In general, this is the safest option because it guarantees all downstream dependencies will reflect the change. However, it is a more expensive option because it involves additional data reprocessing, which has a runtime cost associated with it (refer to backfilling).
Choose this option when a change has been made to a model's logic that has a functional impact on its downstream dependencies. For example, adding or modifying a model's
WHERE clause is a breaking change because downstream models contain rows that would now be filtered out.
A directly-modified model that is classified as non-breaking will be backfilled, but its downstream dependencies will not.
This is a common choice in scenarios such as an addition of a new column, an action which doesn't affect downstream models, as new columns can't be used by downstream models without modifying them directly to select the column. If any downstream models contain a
select * from the model, SQLMesh attempts to infer breaking status on a best-effort basis. We recommend explicitly specifying a query's columns to avoid unnecessary recomputation.

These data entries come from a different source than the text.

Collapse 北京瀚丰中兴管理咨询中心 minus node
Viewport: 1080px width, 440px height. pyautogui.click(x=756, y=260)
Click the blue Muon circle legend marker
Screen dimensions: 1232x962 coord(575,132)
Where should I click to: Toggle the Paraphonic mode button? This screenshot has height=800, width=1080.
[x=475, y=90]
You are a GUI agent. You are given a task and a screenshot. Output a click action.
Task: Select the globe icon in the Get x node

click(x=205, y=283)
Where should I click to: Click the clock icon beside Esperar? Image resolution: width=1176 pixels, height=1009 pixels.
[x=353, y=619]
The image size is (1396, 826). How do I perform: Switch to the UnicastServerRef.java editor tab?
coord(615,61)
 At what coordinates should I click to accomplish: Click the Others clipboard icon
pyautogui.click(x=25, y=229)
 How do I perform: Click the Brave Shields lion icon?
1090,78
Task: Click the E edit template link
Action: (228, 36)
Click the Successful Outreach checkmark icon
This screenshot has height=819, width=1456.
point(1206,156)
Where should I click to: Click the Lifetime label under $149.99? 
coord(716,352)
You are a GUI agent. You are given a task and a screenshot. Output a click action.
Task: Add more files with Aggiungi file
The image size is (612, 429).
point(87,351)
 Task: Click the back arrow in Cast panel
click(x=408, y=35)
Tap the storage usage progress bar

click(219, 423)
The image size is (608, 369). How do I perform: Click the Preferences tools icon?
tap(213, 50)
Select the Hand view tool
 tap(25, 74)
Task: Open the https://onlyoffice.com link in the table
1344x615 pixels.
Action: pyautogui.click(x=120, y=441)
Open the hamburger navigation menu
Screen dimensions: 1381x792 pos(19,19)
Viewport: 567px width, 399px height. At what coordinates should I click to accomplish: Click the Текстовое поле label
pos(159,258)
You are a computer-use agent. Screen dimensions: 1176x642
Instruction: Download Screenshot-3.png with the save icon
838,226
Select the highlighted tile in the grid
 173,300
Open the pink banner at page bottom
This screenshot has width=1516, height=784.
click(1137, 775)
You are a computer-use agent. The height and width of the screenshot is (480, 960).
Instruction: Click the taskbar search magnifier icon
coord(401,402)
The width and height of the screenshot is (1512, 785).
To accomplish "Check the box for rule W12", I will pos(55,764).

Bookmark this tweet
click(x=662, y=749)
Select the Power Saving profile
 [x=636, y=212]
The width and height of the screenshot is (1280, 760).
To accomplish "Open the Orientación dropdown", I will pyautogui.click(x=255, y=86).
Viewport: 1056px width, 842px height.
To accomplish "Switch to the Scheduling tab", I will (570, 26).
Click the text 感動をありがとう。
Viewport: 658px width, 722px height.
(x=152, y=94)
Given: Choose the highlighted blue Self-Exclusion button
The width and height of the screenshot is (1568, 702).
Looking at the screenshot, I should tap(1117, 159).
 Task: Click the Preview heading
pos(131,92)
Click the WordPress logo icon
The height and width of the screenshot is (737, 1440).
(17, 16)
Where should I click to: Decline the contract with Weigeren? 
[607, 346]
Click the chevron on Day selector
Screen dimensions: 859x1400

A modified (either directly or indirectly) model that is categorized as forward-only will continue to use the existing physical table once the change is deployed to production (the
prod environment). This means that no backfill will take place.
While iterating on forward-only changes in the development environment, the model's output will be stored in either a temporary table or a shallow clone of the production table if supported by the engine. In either case the data produced this way in the development environment will not be reused once the change is deployed to production. See Forward-only Plans for more details.
This category is assigned by SQLMesh automatically either when a user opts into using a forward-only plan or when a model is explicitly configured to be forward-only.
Once a plan has been created and reviewed, it is then applied to the target environment in order for its changes to take effect.
Every time a model is changed as part of a plan, a new variant of this model gets created behind the scenes (a snapshot with a unique fingerprint is assigned to it). In turn, each model variant's data is stored in a separate physical table. Data between different variants of the same model is never shared, except for forward-only plans.
When a plan is applied to an environment, the environment gets associated with the set of model variants that are part of that plan. In other words, each environment is a collection of references to model variants and the physical tables associated with them.
Each model variant gets its own physical table while environments only contain references to these tables.
This unique approach to understanding and applying changes is what enables SQLMesh's Virtual Environments. This technology allows SQLMesh to ensure complete isolation between environments while allowing it to share physical data assets between environments when appropriate and safe to do so. Additionally, since each model change is captured in a separate physical table, reverting to a previous version becomes a simple and quick operation (refer to Virtual Update) as long as its physical table hasn't been garbage collected by the janitor process. SQLMesh makes it easy to be correct and really hard to accidentally and irreversibly break things.
Despite all the benefits, the approach described above is not without trade-offs. When a new model version is just created, a physical table assigned to it is empty. Therefore, SQLMesh needs to re-apply the logic of the new model version to the entire date range of this model in order to populate the new version's physical table. This process is called backfilling.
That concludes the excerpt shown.